> [EXERCISE INPUT]:
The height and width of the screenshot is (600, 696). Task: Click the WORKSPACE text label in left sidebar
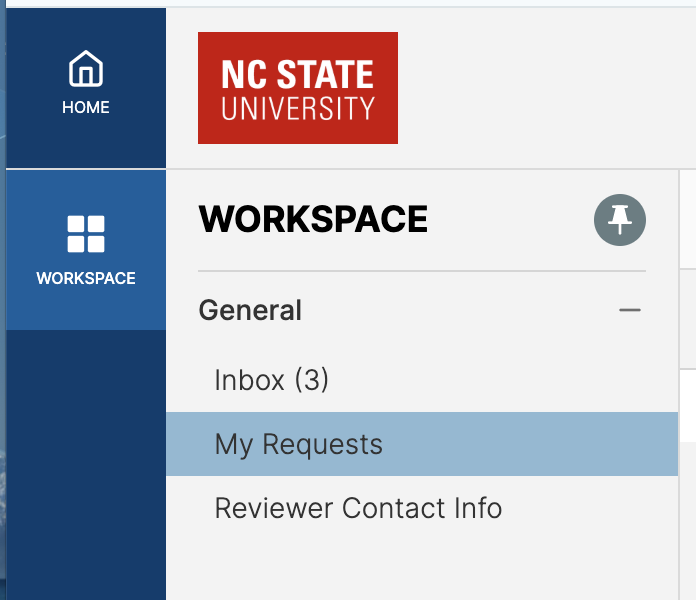(86, 278)
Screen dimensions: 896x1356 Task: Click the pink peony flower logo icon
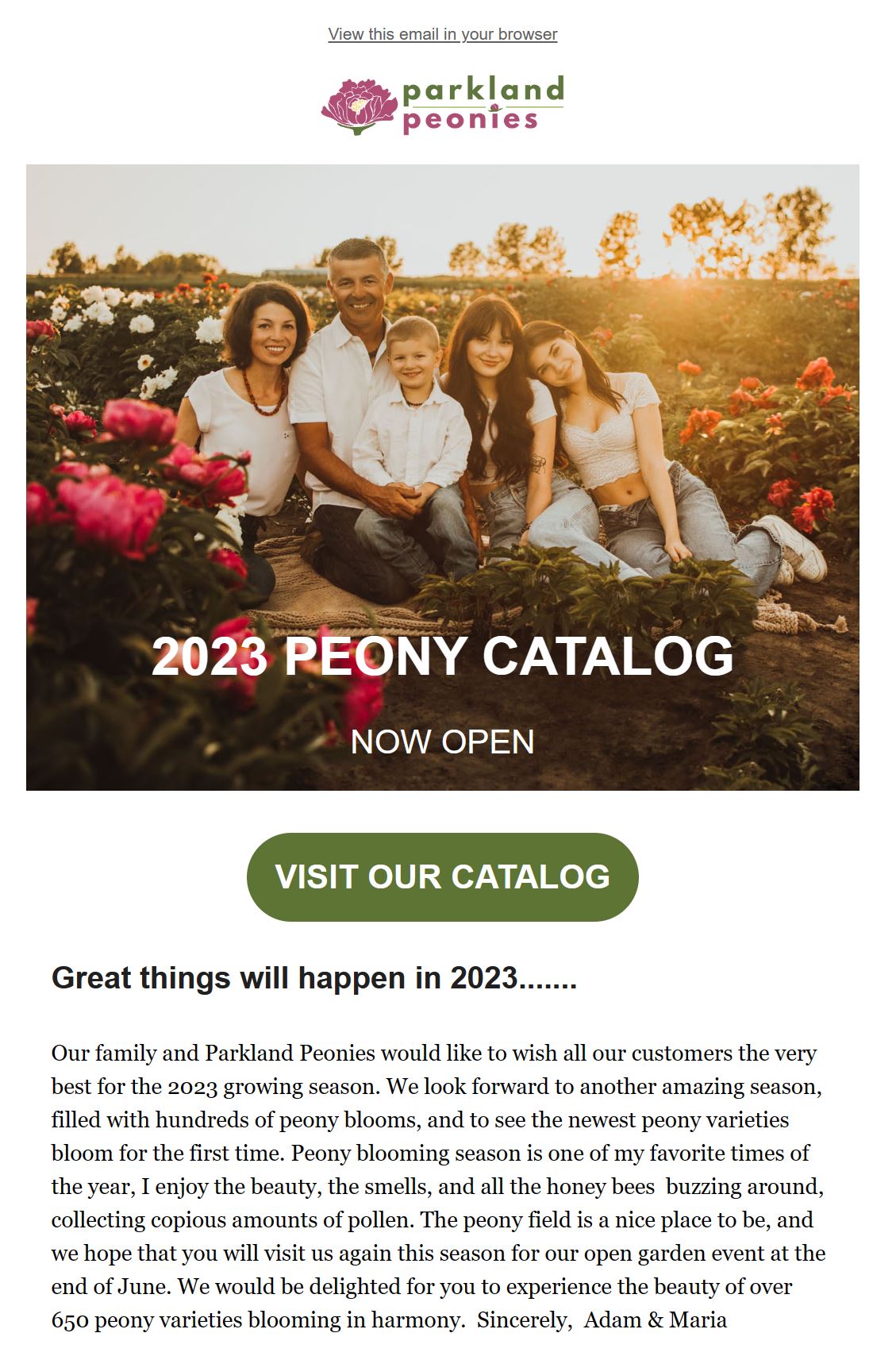[x=359, y=106]
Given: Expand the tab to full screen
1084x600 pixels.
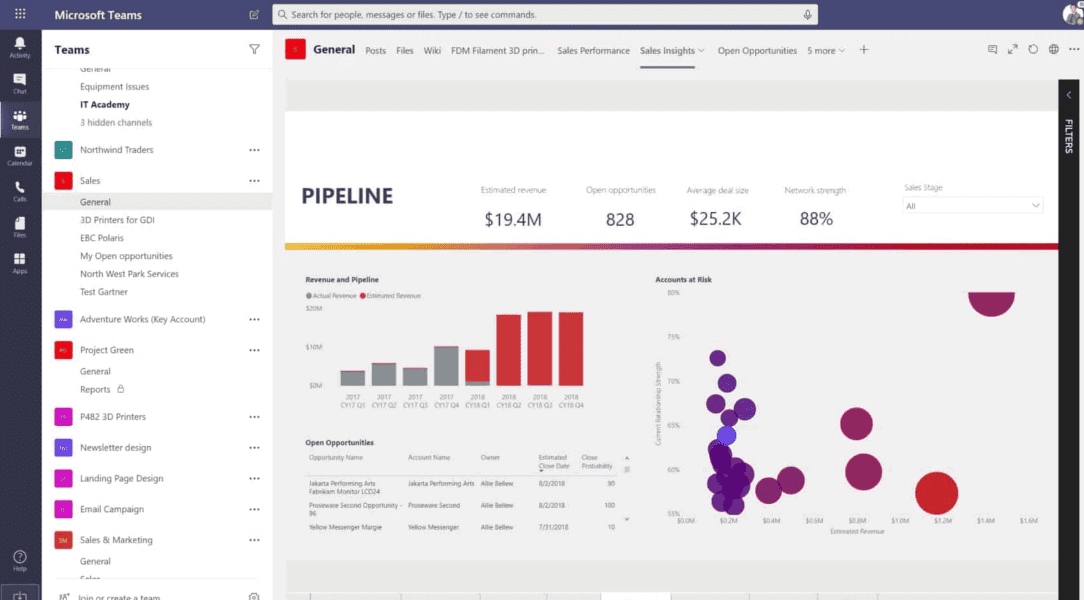Looking at the screenshot, I should coord(1012,49).
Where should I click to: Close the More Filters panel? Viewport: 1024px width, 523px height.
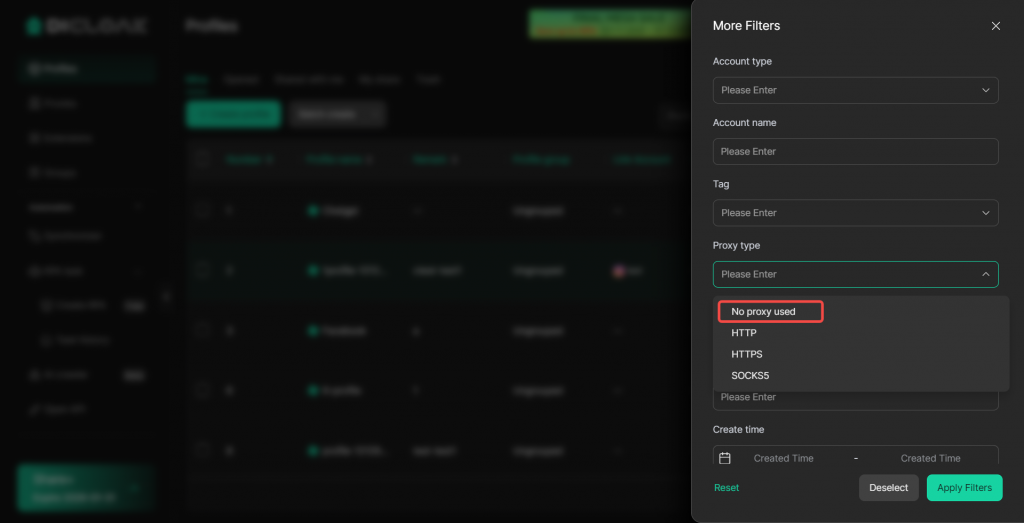click(995, 26)
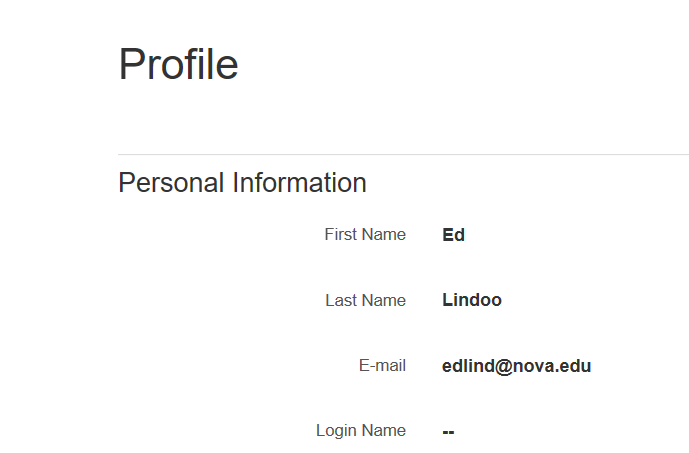
Task: Select the Personal Information section heading
Action: coord(242,183)

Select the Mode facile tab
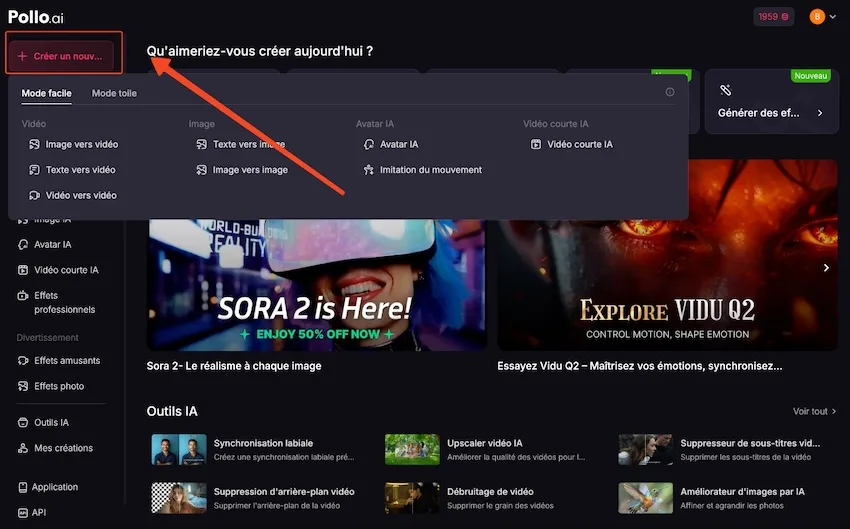(x=46, y=93)
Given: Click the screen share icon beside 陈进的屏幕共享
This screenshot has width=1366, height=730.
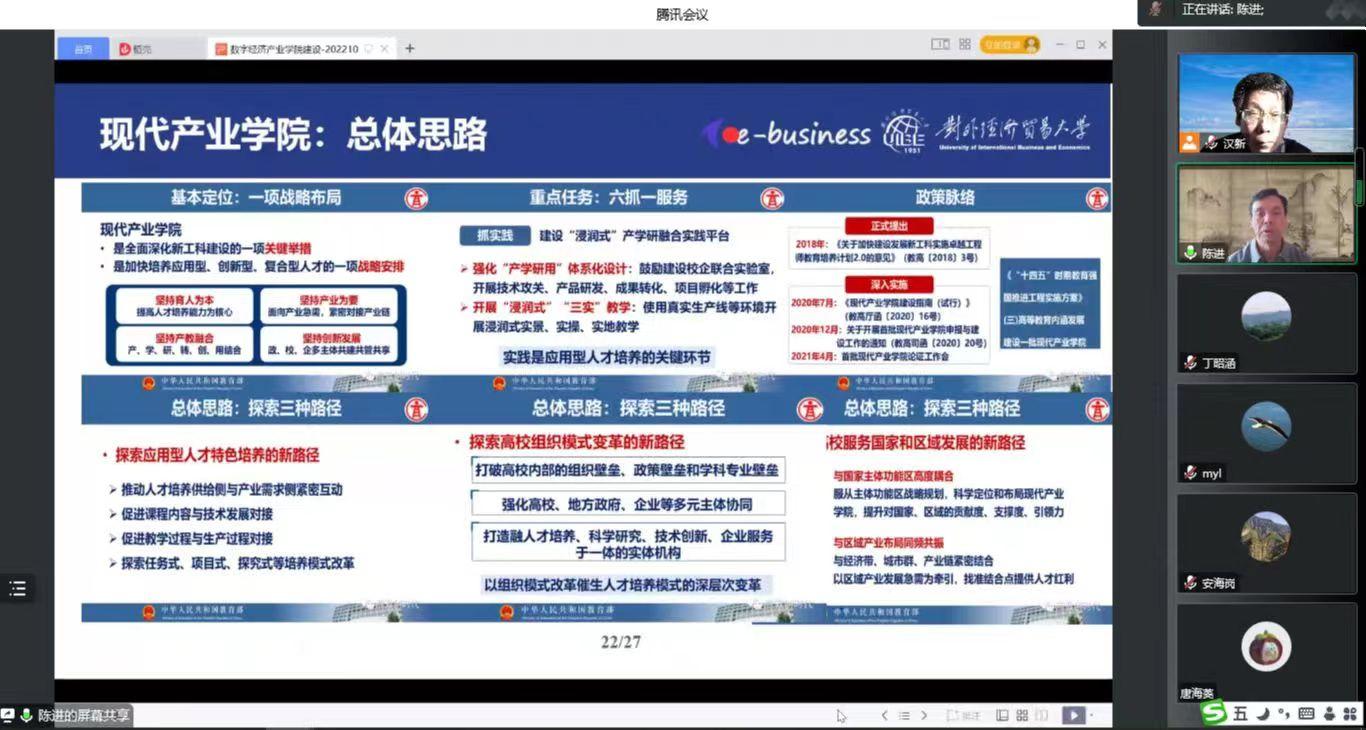Looking at the screenshot, I should click(x=8, y=715).
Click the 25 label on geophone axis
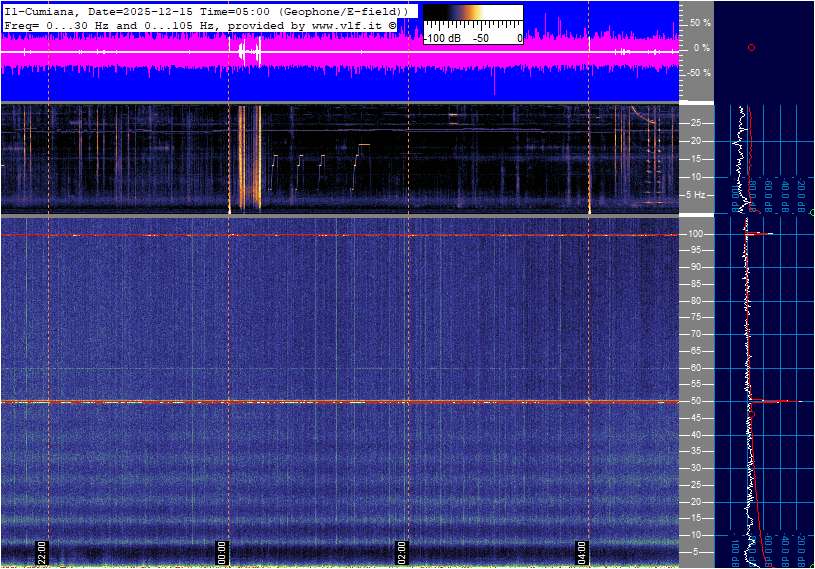The width and height of the screenshot is (815, 569). pyautogui.click(x=696, y=123)
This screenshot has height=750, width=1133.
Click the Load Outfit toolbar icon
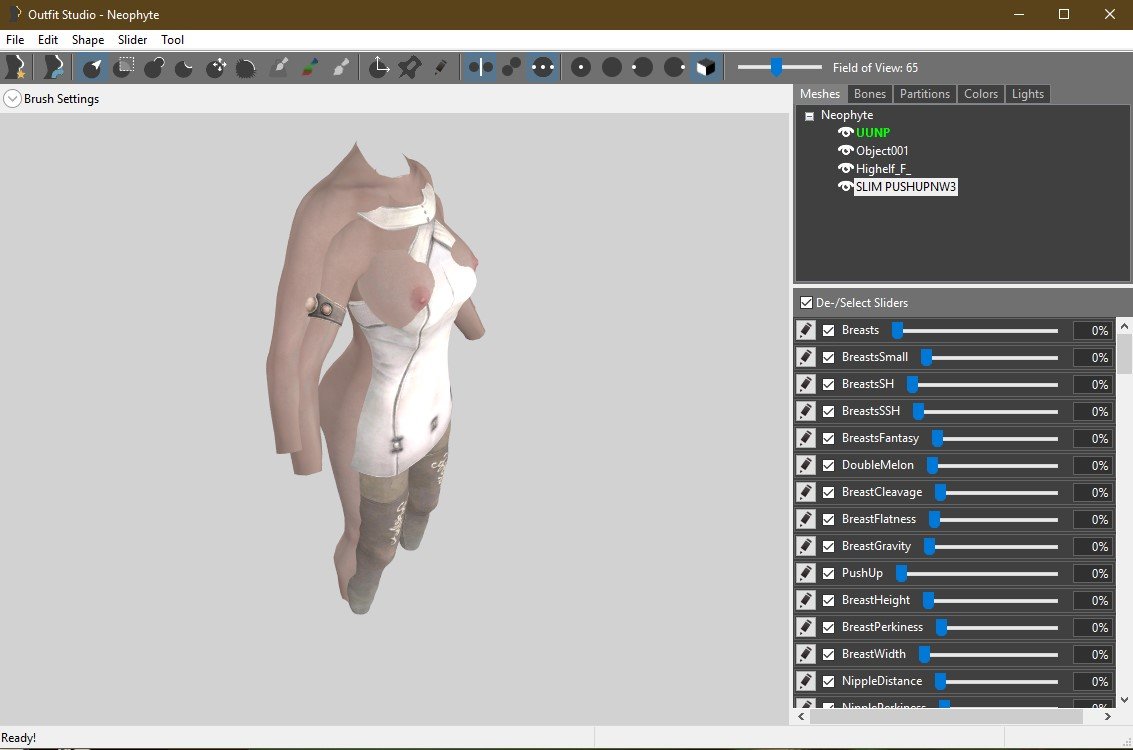(52, 67)
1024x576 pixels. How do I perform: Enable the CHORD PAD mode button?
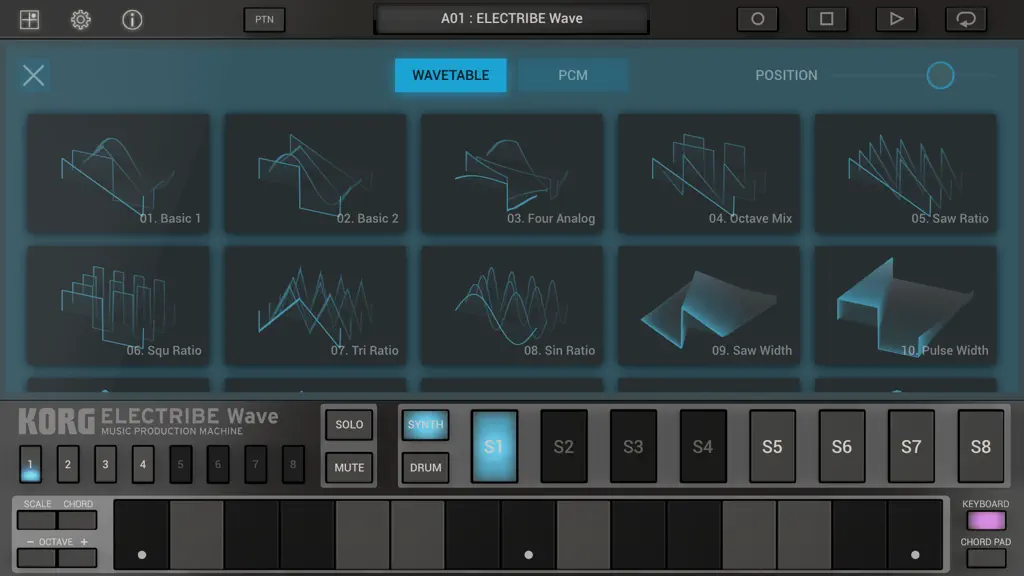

> [EXERCISE BRIEF]: Starting at the line that contains "Select the Mode facile tab", reproduce every line through the last one in the records exactly, and omit all pictures.

> [TASK OUTPUT]:
Select the Mode facile tab
(x=46, y=93)
Given: Click the screen share icon beside 陈进的屏幕共享
This screenshot has width=1366, height=730.
Looking at the screenshot, I should click(x=8, y=715).
Click the 25 label on geophone axis
The width and height of the screenshot is (815, 569). pyautogui.click(x=696, y=123)
This screenshot has height=750, width=1133.
Click the Load Outfit toolbar icon
(52, 67)
1024x576 pixels. How do I perform: Enable the CHORD PAD mode button?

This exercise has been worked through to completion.